Task item ->
Go through the records and give each one again exactly.
(Records to process)
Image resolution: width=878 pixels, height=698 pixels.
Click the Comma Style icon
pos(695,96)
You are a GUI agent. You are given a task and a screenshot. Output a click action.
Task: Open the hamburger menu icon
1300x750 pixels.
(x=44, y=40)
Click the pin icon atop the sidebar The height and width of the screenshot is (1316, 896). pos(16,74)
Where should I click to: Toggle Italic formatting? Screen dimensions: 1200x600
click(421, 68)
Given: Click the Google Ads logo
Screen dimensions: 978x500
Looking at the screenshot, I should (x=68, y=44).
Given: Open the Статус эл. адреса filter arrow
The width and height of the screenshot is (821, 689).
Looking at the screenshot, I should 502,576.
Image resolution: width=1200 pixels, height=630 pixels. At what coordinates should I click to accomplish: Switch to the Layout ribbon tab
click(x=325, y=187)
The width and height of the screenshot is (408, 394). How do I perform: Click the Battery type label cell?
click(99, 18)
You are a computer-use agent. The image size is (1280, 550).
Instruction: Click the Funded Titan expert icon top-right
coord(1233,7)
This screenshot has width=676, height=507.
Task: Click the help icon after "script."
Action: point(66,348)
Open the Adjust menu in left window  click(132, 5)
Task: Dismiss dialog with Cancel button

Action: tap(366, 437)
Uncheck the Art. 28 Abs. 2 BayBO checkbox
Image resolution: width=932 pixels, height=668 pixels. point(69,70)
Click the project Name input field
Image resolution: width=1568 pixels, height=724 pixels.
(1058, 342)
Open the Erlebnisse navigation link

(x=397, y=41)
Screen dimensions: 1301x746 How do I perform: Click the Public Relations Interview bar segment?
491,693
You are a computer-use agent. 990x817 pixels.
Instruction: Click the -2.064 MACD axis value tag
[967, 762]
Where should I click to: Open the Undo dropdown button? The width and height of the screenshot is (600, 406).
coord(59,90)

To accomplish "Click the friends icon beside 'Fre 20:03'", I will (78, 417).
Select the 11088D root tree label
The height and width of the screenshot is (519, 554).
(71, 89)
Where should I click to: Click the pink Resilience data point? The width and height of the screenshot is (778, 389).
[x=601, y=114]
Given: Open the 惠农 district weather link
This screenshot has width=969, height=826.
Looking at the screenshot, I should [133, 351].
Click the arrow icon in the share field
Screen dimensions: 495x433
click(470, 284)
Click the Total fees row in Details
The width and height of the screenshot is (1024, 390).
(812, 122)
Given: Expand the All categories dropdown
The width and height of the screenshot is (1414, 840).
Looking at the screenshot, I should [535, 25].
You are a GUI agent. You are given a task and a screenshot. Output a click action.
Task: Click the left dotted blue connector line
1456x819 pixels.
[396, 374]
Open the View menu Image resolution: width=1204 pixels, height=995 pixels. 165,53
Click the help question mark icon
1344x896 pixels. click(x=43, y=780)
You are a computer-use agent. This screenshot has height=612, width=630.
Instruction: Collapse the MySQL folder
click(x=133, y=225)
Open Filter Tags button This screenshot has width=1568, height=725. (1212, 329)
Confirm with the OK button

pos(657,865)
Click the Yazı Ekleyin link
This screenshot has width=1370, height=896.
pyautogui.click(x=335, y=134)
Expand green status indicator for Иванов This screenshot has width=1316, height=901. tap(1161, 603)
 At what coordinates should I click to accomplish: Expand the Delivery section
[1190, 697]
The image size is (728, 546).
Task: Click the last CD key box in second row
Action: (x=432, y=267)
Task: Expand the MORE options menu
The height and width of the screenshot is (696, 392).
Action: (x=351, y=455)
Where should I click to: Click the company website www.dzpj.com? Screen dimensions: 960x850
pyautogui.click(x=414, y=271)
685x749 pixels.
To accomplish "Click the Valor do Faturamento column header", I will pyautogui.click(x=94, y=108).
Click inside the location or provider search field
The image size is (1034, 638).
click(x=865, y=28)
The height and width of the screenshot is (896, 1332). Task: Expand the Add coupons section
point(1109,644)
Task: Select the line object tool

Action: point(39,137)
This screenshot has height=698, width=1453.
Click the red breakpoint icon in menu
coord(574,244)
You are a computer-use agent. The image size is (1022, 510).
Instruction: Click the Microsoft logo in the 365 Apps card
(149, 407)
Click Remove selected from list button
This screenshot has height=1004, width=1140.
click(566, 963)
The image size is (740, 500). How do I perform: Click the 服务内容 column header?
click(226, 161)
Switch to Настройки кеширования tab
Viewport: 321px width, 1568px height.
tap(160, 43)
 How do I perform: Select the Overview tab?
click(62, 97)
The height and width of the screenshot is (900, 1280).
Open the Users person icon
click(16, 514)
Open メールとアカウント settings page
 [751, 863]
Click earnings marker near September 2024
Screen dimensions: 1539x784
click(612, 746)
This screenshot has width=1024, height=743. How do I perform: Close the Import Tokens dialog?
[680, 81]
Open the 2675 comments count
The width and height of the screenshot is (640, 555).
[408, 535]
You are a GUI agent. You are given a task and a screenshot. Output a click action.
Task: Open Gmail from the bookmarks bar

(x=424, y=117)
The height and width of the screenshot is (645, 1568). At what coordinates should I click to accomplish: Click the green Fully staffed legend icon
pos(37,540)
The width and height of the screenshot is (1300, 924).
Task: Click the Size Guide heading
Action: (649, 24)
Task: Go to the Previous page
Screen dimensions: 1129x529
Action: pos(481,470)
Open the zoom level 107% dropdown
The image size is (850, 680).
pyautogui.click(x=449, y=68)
(End Records to process)
Task answer ->
Image resolution: width=878 pixels, height=698 pixels.
Click the Comma Style icon
pos(695,96)
You are a GUI agent. You are given a task and a screenshot. Output a click action.
Task: Open the hamburger menu icon
1300x750 pixels.
(x=44, y=40)
Click the pin icon atop the sidebar The height and width of the screenshot is (1316, 896). pos(16,74)
Where should I click to: Toggle Italic formatting? Screen dimensions: 1200x600
click(421, 68)
Given: Click the Google Ads logo
Screen dimensions: 978x500
Looking at the screenshot, I should (x=68, y=44).
Given: Open the Статус эл. адреса filter arrow
The width and height of the screenshot is (821, 689).
Looking at the screenshot, I should 502,576.
Image resolution: width=1200 pixels, height=630 pixels. At what coordinates should I click to accomplish: Switch to the Layout ribbon tab
click(x=325, y=187)
The width and height of the screenshot is (408, 394). How do I perform: Click the Battery type label cell?
click(99, 18)
You are a computer-use agent. The image size is (1280, 550).
Instruction: Click the Funded Titan expert icon top-right
coord(1233,7)
This screenshot has width=676, height=507.
Task: Click the help icon after "script."
Action: point(66,348)
Open the Adjust menu in left window  click(132, 5)
Task: Dismiss dialog with Cancel button

Action: tap(366, 437)
Uncheck the Art. 28 Abs. 2 BayBO checkbox
Image resolution: width=932 pixels, height=668 pixels. point(69,70)
Click the project Name input field
Image resolution: width=1568 pixels, height=724 pixels.
(1058, 342)
Open the Erlebnisse navigation link

(x=397, y=41)
Screen dimensions: 1301x746 How do I perform: Click the Public Relations Interview bar segment?
491,693
You are a computer-use agent. 990x817 pixels.
Instruction: Click the -2.064 MACD axis value tag
[967, 762]
Where should I click to: Open the Undo dropdown button? The width and height of the screenshot is (600, 406).
coord(59,90)

To accomplish "Click the friends icon beside 'Fre 20:03'", I will (78, 417).
Select the 11088D root tree label
The height and width of the screenshot is (519, 554).
(71, 89)
Where should I click to: Click the pink Resilience data point? The width and height of the screenshot is (778, 389).
[x=601, y=114]
Given: Open the 惠农 district weather link
This screenshot has width=969, height=826.
Looking at the screenshot, I should [133, 351].
Click the arrow icon in the share field
Screen dimensions: 495x433
click(470, 284)
Click the Total fees row in Details
The width and height of the screenshot is (1024, 390).
(812, 122)
Given: Expand the All categories dropdown
The width and height of the screenshot is (1414, 840).
Looking at the screenshot, I should [535, 25].
You are a GUI agent. You are given a task and a screenshot. Output a click action.
Task: Click the left dotted blue connector line
1456x819 pixels.
[396, 374]
Open the View menu Image resolution: width=1204 pixels, height=995 pixels. 165,53
Click the help question mark icon
1344x896 pixels. click(x=43, y=780)
You are a computer-use agent. This screenshot has height=612, width=630.
Instruction: Collapse the MySQL folder
click(x=133, y=225)
Open Filter Tags button This screenshot has width=1568, height=725. (1212, 329)
Confirm with the OK button

pos(657,865)
Click the Yazı Ekleyin link
This screenshot has width=1370, height=896.
pyautogui.click(x=335, y=134)
Expand green status indicator for Иванов This screenshot has width=1316, height=901. tap(1161, 603)
 At what coordinates should I click to accomplish: Expand the Delivery section
[1190, 697]
The image size is (728, 546).
Task: Click the last CD key box in second row
Action: (x=432, y=267)
Task: Expand the MORE options menu
The height and width of the screenshot is (696, 392).
Action: (x=351, y=455)
Where should I click to: Click the company website www.dzpj.com? Screen dimensions: 960x850
pyautogui.click(x=414, y=271)
685x749 pixels.
To accomplish "Click the Valor do Faturamento column header", I will pyautogui.click(x=94, y=108).
Click inside the location or provider search field
The image size is (1034, 638).
click(x=865, y=28)
The height and width of the screenshot is (896, 1332). Task: Expand the Add coupons section
point(1109,644)
Task: Select the line object tool

Action: point(39,137)
This screenshot has height=698, width=1453.
Click the red breakpoint icon in menu
coord(574,244)
You are a computer-use agent. The image size is (1022, 510).
Instruction: Click the Microsoft logo in the 365 Apps card
(149, 407)
Click Remove selected from list button
This screenshot has height=1004, width=1140.
click(566, 963)
The image size is (740, 500). How do I perform: Click the 服务内容 column header?
click(226, 161)
Switch to Настройки кеширования tab
Viewport: 321px width, 1568px height.
tap(160, 43)
 How do I perform: Select the Overview tab?
click(62, 97)
The height and width of the screenshot is (900, 1280).
Open the Users person icon
click(16, 514)
Open メールとアカウント settings page
 [751, 863]
Click earnings marker near September 2024
Screen dimensions: 1539x784
click(612, 746)
This screenshot has width=1024, height=743. How do I perform: Close the Import Tokens dialog?
[680, 81]
Open the 2675 comments count
The width and height of the screenshot is (640, 555).
[408, 535]
You are a GUI agent. You are given a task and a screenshot. Output a click action.
Task: Open Gmail from the bookmarks bar

(x=424, y=117)
The height and width of the screenshot is (645, 1568). At what coordinates should I click to accomplish: Click the green Fully staffed legend icon
pos(37,540)
The width and height of the screenshot is (1300, 924).
Task: Click the Size Guide heading
Action: (649, 24)
Task: Go to the Previous page
Screen dimensions: 1129x529
Action: pos(481,470)
Open the zoom level 107% dropdown
The image size is (850, 680).
pyautogui.click(x=449, y=68)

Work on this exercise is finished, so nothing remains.